=== Section Start ===

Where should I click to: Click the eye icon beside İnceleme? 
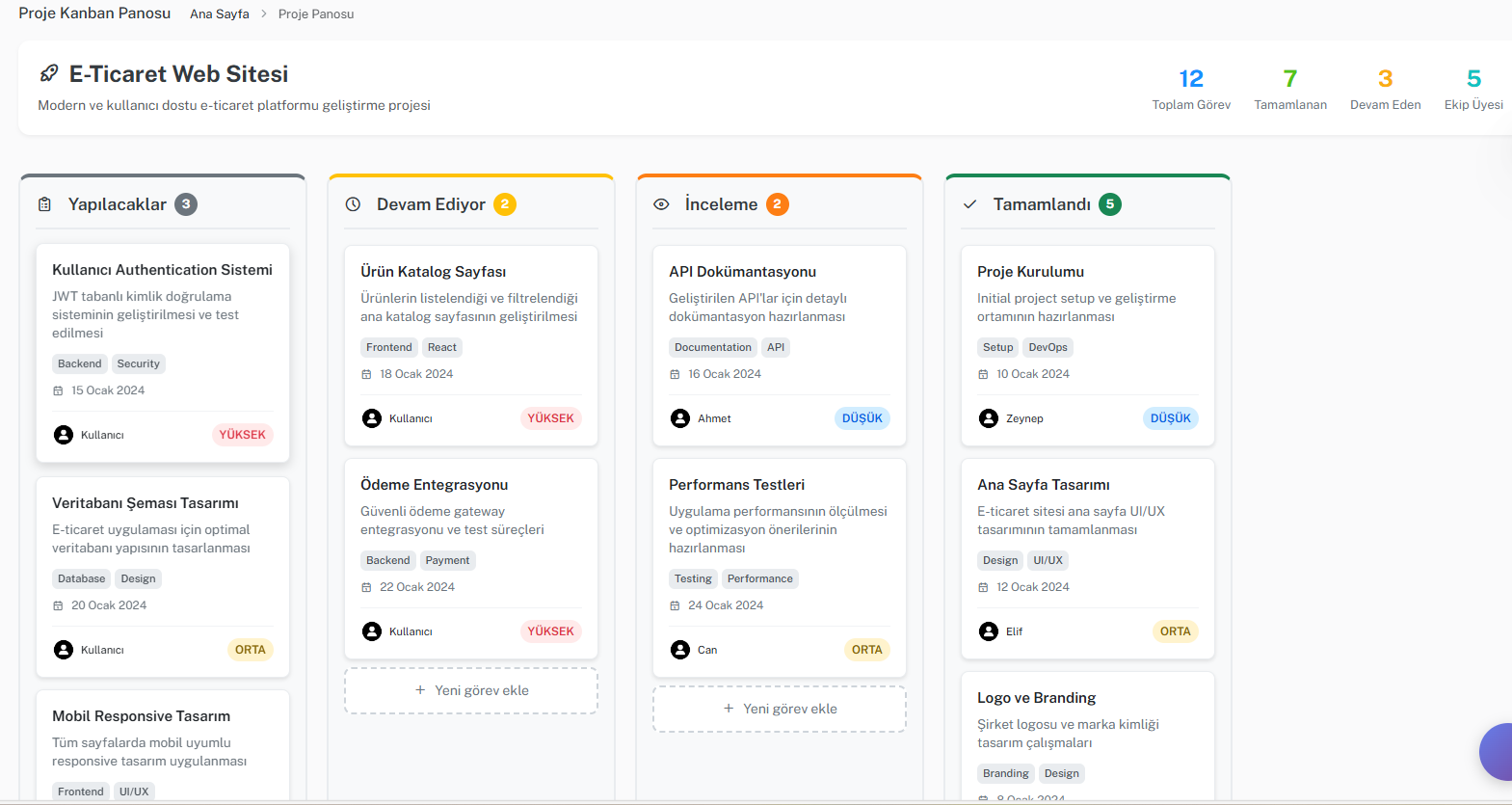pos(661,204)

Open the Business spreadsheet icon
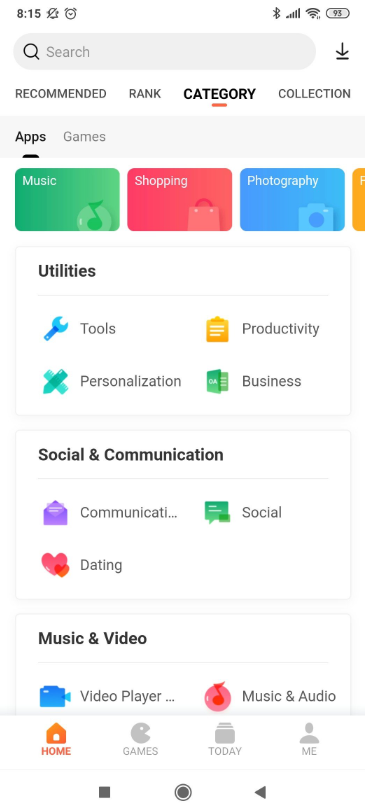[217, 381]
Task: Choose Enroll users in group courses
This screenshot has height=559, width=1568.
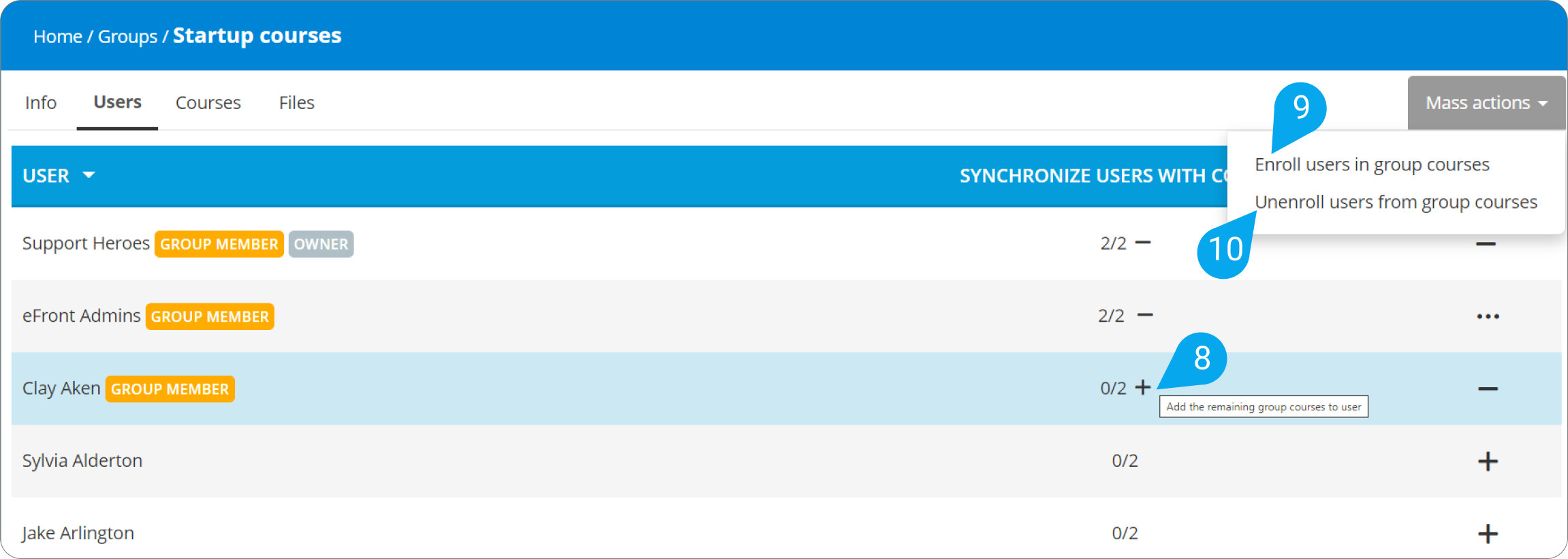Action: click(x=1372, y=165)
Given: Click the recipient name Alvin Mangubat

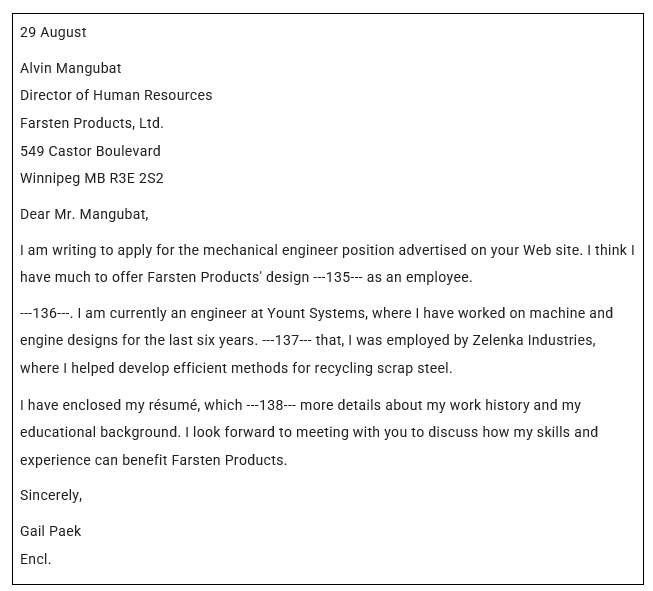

=== Section End ===

## What you will do
Although the records above contain pictures, only their text is to be repeated, exactly as given.

## Answer for this exercise
Where should I click to: Click the eye icon beside İnceleme? 
pos(661,204)

Open the Business spreadsheet icon
[217, 381]
Task: Choose Enroll users in group courses
This screenshot has height=559, width=1568.
Action: click(x=1372, y=165)
Given: Click the recipient name Alvin Mangubat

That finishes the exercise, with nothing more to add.